Soy demasiado tibio para todos los gustos. Quizás —como decía mi primo de derechas, a modo de argumento final— Abelardo es el candidato natural de los humoristas. Su gobierno ofrecería contenido a borbotones, aunque puede arrestar a quien se atreva a hacerlo: unas por otras. Pero si voto por el Tigre, mis gatos no me lo perdonarían.

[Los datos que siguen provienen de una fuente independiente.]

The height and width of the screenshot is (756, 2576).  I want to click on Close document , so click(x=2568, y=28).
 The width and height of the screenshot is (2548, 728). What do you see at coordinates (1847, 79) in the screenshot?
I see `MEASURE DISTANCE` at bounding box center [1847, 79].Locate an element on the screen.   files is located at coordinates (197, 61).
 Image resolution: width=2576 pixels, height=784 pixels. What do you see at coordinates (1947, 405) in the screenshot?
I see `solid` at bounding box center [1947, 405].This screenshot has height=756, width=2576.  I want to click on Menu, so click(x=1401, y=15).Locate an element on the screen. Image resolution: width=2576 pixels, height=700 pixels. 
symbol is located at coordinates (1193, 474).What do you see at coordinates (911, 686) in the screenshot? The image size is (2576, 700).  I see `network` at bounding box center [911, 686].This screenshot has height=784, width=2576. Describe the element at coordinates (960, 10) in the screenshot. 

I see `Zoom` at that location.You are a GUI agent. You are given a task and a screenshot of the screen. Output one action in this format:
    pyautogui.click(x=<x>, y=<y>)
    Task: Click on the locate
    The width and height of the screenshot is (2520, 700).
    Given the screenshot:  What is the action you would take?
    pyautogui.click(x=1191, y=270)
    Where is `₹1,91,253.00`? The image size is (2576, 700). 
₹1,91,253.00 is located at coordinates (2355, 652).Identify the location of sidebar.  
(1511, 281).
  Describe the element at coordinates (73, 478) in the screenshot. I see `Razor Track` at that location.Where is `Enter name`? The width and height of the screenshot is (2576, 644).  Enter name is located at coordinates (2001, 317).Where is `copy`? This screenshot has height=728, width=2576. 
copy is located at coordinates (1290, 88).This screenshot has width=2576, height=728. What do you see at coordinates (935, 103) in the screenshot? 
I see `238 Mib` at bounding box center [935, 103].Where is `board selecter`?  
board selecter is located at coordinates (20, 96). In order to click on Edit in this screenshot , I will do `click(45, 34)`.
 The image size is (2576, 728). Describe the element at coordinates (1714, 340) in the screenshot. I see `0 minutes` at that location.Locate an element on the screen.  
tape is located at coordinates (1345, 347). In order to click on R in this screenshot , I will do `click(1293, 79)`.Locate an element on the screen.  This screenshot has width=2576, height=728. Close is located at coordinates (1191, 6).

A la vez reconozco que votar por Iván sería una forma de agradecer al presidente Berto por las labores de su gobierno en favor de la vida. Porque más allá de los 55 mil asesinatos que dejó su cuatrienio de “patria o muerte”, dentro de los que destaca un candidato de la oposición, o del reguero de muertos que dejó el colapso del sistema de salud, es el hombre que demostró que las instituciones colombianas pueden soportar un gobierno de izquierdas, aunque quizás no dos. 

Pero en este momento estoy corto de liquidez, y votar por Cepeda implica comprar un bidón de gasolina, cara como nunca, para protestar en la calle, como indicaron Carlitos Carrillo y Gus Bolívar, los exfuncionarios humanos. (En caso de que Iván pierda; si gana, los resultados serán reconocidos democráticamente.)

Ha llegado, pues, el día crucial. Observaría los resultados con mis primos, pero desde la primera vuelta no se hablan. Uno hace parte de los más de diez millones de fascistas que elegirán a Abelardo; otro, de los más de diez millones de comunistas radicales que subirán a Cepeda para que se instale para siempre. Me propongo invitarlos a almorzar a partir de mañana, ojalá en un lugar neutral, libre de tendencias ideológicas, que nos guste a todos: el Crepes de cualquier esquina. No resultará sencillo tender puentes: cada uno elaboró una celda con los ladrillos de sus sesgos. Aunque ladrillos, los diez tomos con los discursos de Berto. Qué ganas de abrazar a mi osito de peluche.